A strong contender for Sergei Eisenstien's best film, October 1917 is a masterful account of the Russian Revolution and the rise of Lenin to power. Created as a piece of political propaganda, the filmmaking is powerful that it transcends it ideas and becomes a marvelous film regardless of your political persusaion. What a stirring movie.
Like Eisenstien's other silents, the movie has a unique aestheic heavilly reliant on editing- extensive use of montage (duh), the concept of kinofist, metaphorical cutting. Strucurally, the film has no protagonist and the audince is given an omnicint veiw of the conflict and forced to identifiy with society in general. I found this to be a major flaw of Eisenstien's first film, Strike, making the story needlessly confusing and somewhat cold, but here the sweeping, epic story makes it work.

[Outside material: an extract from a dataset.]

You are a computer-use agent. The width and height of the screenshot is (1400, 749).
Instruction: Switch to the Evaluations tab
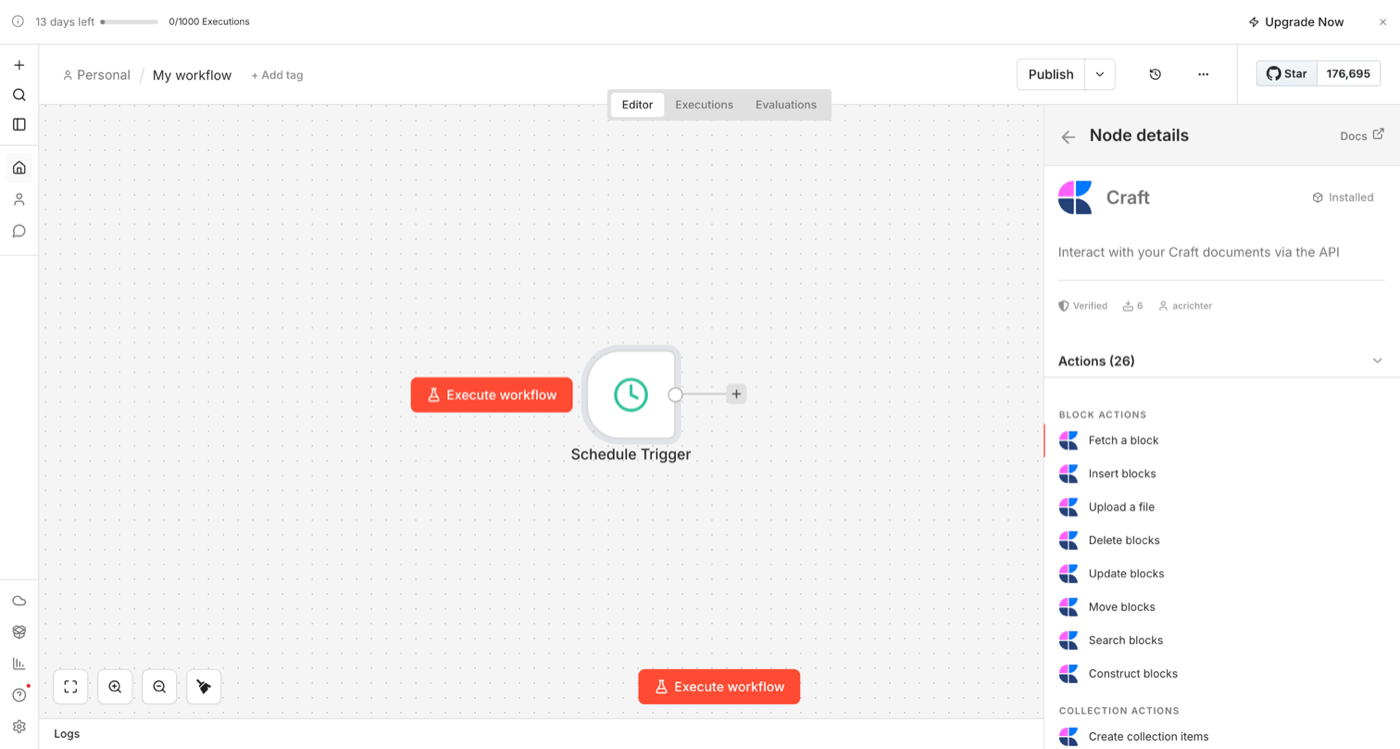pos(785,104)
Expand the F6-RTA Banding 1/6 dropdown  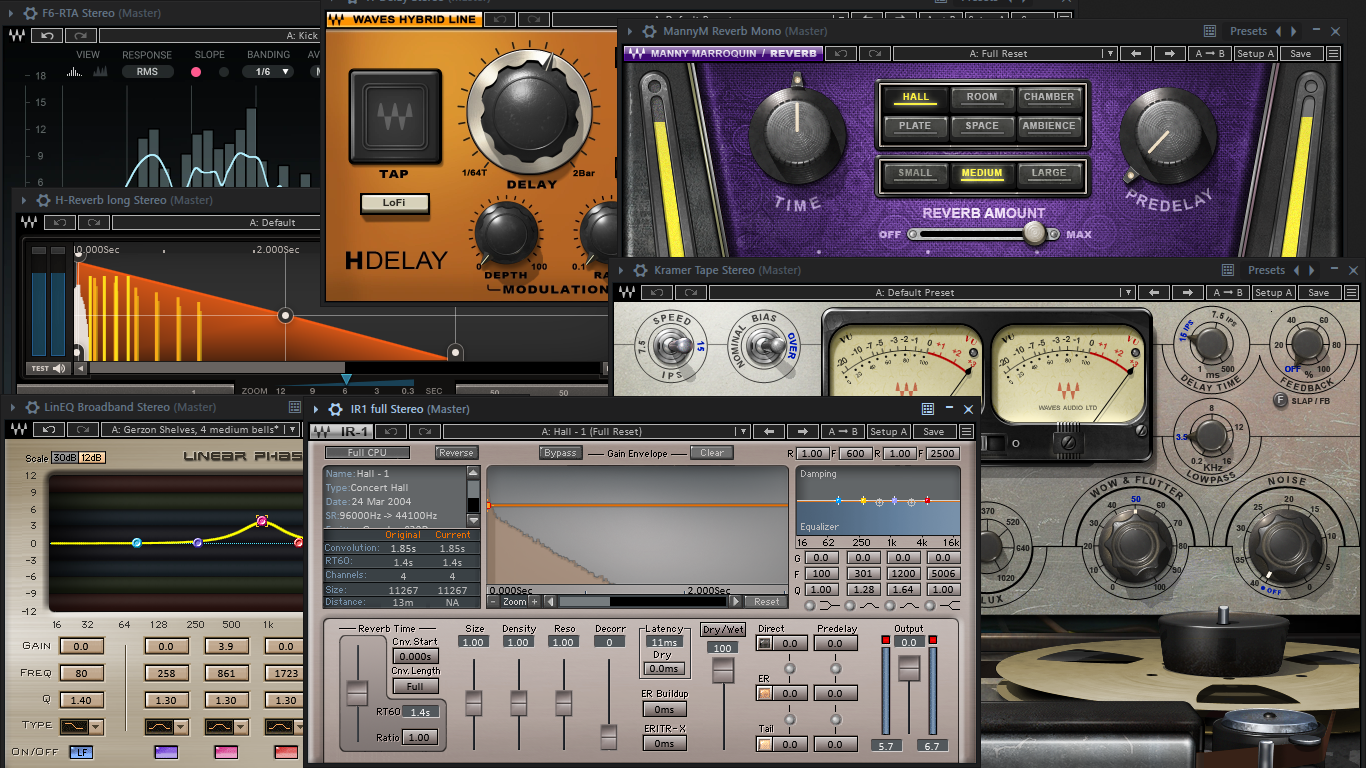pos(270,72)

The Image Entertainment DVD that I saw featured sound effects and music by famed Soviet composer Dmitri Shostokovitch, which goes along with the film perfectly, so I highly reccamend it. This is a film so innovative, so visually complex and so ambitious that it deserves to be seen over and over again. Thinking back on the film afterwards, however, I found myself regretting that the Russian Revoluton was not as simple as found here, and that it would result in death untold misery for millions. Unfortantley, a great movie is not worth that price.